Various alternative theories have been put forward (see, for example, this discussion on UK Polling Report). One is a variation on the interviewer effect – that some shy UKIP supporters are either telling phone pollsters they intend to vote Conservative, or are being reallocated back to the Conservatives via the “spiral of silence” adjustment – having voted Conservative in 2010 – and artificially inflating the Conservative vote share. This is plausible, but doesn’t seem to be supported by the data. The bias appears to have existed for about a year before the UKIP surge began (in spring 2012) and didn’t change much for a year or so thereafter. In that two-year period, UKIP support rose from around 4 percent to around 13 percent without any great effect on the phone-online spread. However the spread did react noticeably when the Conservatives began to regain ground relative to Labour in spring 2013.

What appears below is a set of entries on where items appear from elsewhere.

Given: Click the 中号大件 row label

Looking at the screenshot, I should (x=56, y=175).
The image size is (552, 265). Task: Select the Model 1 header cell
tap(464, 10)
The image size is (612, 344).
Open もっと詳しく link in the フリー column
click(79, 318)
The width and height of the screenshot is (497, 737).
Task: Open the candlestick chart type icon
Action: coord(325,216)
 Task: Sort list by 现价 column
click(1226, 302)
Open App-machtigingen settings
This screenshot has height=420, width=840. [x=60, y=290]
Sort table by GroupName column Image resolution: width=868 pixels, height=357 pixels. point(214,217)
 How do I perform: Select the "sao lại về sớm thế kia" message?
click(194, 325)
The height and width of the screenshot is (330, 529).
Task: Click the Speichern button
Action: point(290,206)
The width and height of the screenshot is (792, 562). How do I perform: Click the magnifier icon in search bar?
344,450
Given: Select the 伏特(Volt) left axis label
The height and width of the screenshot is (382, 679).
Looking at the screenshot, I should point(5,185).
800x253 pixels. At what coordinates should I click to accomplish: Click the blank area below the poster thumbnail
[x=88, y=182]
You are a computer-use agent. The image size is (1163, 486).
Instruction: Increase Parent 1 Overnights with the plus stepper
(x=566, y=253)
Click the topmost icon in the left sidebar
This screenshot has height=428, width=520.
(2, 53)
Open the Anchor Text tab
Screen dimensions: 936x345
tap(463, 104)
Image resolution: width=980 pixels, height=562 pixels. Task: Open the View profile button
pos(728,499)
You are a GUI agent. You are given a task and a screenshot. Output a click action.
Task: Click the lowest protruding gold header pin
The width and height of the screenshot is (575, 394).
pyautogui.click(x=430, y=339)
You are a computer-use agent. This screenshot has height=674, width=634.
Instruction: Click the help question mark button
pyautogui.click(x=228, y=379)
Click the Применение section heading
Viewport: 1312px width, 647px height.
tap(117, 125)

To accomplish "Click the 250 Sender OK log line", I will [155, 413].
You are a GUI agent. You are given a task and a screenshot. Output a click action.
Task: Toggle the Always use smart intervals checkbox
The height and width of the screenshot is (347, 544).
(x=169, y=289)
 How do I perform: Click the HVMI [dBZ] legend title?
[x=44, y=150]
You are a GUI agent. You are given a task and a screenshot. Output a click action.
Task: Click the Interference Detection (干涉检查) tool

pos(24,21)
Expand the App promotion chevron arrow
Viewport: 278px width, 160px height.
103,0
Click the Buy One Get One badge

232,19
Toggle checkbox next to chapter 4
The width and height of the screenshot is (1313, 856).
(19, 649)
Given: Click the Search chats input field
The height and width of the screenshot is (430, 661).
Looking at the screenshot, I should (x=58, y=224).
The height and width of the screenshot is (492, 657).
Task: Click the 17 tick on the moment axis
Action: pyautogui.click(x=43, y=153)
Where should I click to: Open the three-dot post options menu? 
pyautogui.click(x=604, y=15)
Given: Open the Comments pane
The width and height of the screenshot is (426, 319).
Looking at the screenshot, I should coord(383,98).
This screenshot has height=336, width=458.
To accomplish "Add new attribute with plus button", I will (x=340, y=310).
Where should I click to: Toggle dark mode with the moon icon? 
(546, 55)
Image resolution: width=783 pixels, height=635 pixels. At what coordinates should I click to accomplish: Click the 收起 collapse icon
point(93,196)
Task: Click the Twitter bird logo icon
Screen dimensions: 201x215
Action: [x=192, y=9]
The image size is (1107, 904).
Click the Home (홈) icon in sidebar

It’s also notable, despite the limited data, that the by-election polls (all of which are conducted by phone) that have underestimated UKIP’s vote share have tended to be in more “Labour” areas (Barnsley, Wythenshawe & Sale East and Heywood & Middleton), whereas in contests with the Conservatives (Newark, Clacton and Rochester & Strood) the polls have relatively accurately measured the UKIP vote share, or even modestly overestimated it.
The other theory concerns the representativeness or otherwise of online panels. Rather than being random probability samples, online polls are statistical models based on non-random samples, which attempt to estimate for the population by adjusting for known biases. The problem arises where there are biases that are unknown (or difficult to quantify). If, for instance, members of an online panel happen to be more politically engaged than the average voter, or – more seriously – if party activists deliberately infiltrate a panel in an attempt to manipulate its results, then ceteris paribus a systematic bias arises. In a recent example, one online pollster, which shall remain unidentified, reported that 56 percent of its respondents intended to watch the recent BBC leaders’ debate, compared with actual viewing figures equivalent to slightly less than 10 percent of the electorate.
Pollsters can also be segmented by their longevity. The data does seem to show that the more established pollsters are showing different patterns to the newer ones. In the next chart, any pollster/mode combination that’s polled at least the last two general elections is classified as “established” [1] (which in practice means phone pollsters plus YouGov) and the others, including online polls by established pollsters, as “new” [2].
lseCONLAB2
Splitting out YouGov from the newer online polls, it can be seen that the phone-online difference is, in part, really a new versus established pollster difference. The one established online pollster is in some cases more in line with phone polls than with other online polls, though in the chart of the Labour-Conservative spread, it seems to behave like a mixture of the two. But in a scenario where relatively few votes are switching directly between the two largest parties, the phone-online difference in the Labour-Conservative spread is essentially driven by the net of the spreads for each of the smaller parties.